The Infinite Corpse is an online collaborative comic that is open to everyone in the world who makes or wants to make comics. We are particularly looking for outstanding efforts in humor, creativity, and draftsmanship. Each new artist is asked to follow another artists 3 panels with their own 3 panels. Each artist is allowed to take the comic anywhere they want,(a few seconds forward, a million years in the future, 20 years in the past, etc.) as long as they follow the 7 simple rules. In order for the Infinite Corpseto grow, it must remain outstanding. Each contribution will need to be okayed by a panel of artists from the Chicago artist collective Trubble Club.

It has no beginning and it has no end. There is no right way to start reading… so please, dive in anywhere.
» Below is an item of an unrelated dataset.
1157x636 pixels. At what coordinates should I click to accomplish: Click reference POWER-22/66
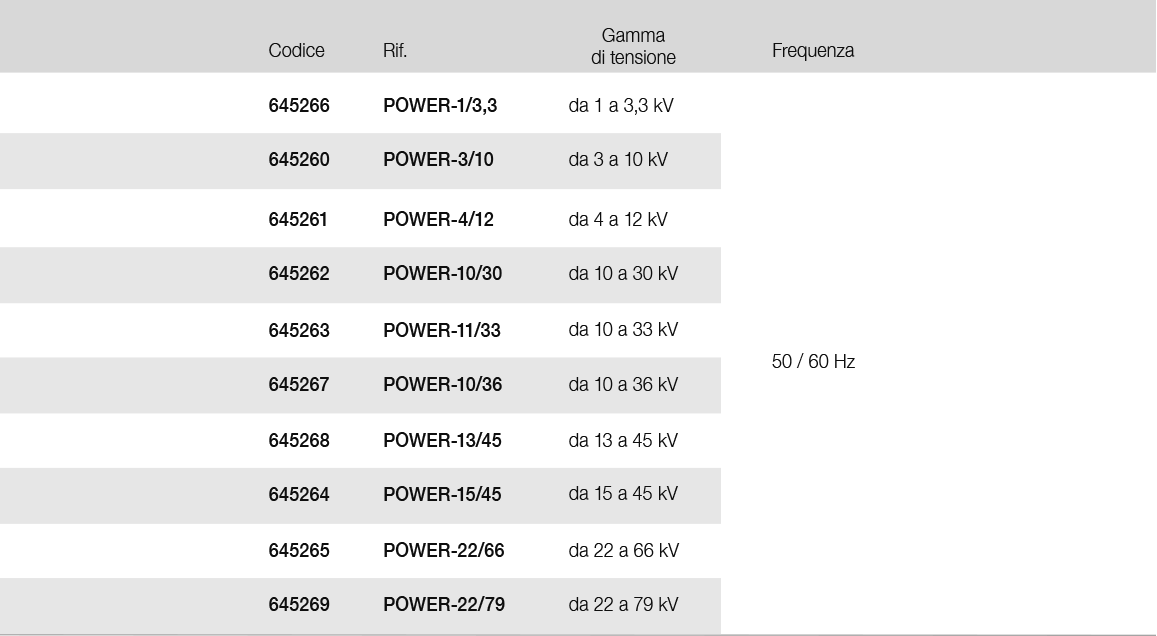pyautogui.click(x=444, y=550)
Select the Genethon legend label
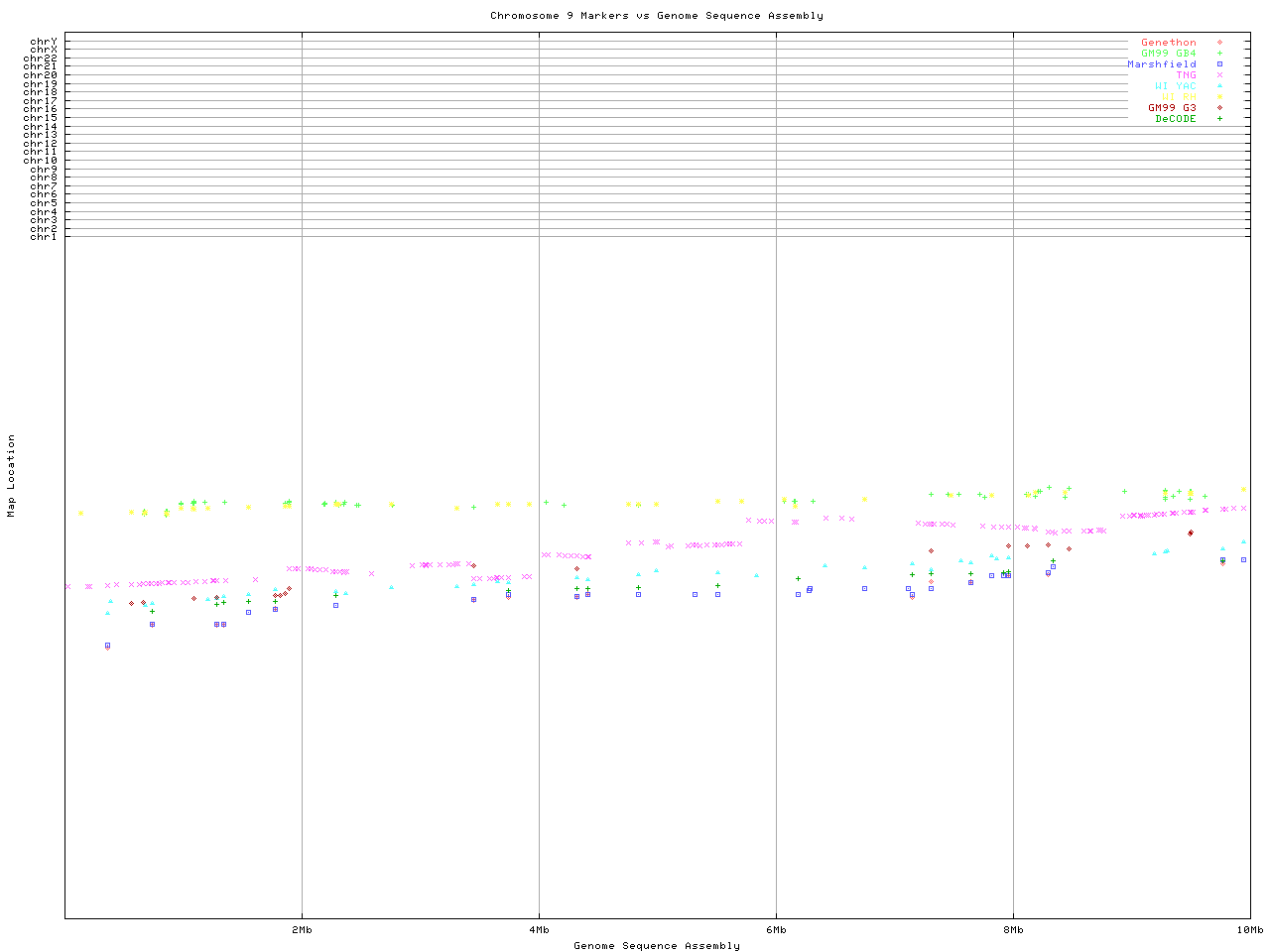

This project is meant to be a place of constant inspiration. New art coming in from everywhere. If you’ve contributed before, you can contribute again and again as long as you never follow your own previous panels. The Infinite Corpse is here to be useful to narrative artists. A place to keep creative juices flowing, and for an occasional sense of instant gratification, something we feel is needed by artists who labor for years to put something out. It’s probably needed by everyone.

The Infinite Corpse takes its inspiration from one book, and one idea. The book is The Narrative Corpse put out by RAW in the 90s. This was a book based on Le Cadavre Exquis (The Exquisite Corpse), a parlor game played by French Surrealists in the early 1920s. In The Narrative Corpse, 69 cartoonists drew 3 panels after another each only seeing the 3 before them. The Infinite Corpse picked up the story right where The Narrative Corpse left off, except instead of the character “Sticky” in that book, we have “Corpsey.” Picture him as Sticky with all of his flesh rotted off. But The Infinite Corpseis not a book, and will never be a printed book, because of the second inspiration; Scott McCloud’s idea “the infinite canvas.” The idea that an online comic does not have to obey any conventional page restrictions. Many webcomics could conceivably find a home in a printed book. The Infinite Corpse is meant to be at home online with no boundaries, and grow like a balloon filling up with stories like twine. It’s a giant beautiful surreal artist-based choose-your-own-adventure story!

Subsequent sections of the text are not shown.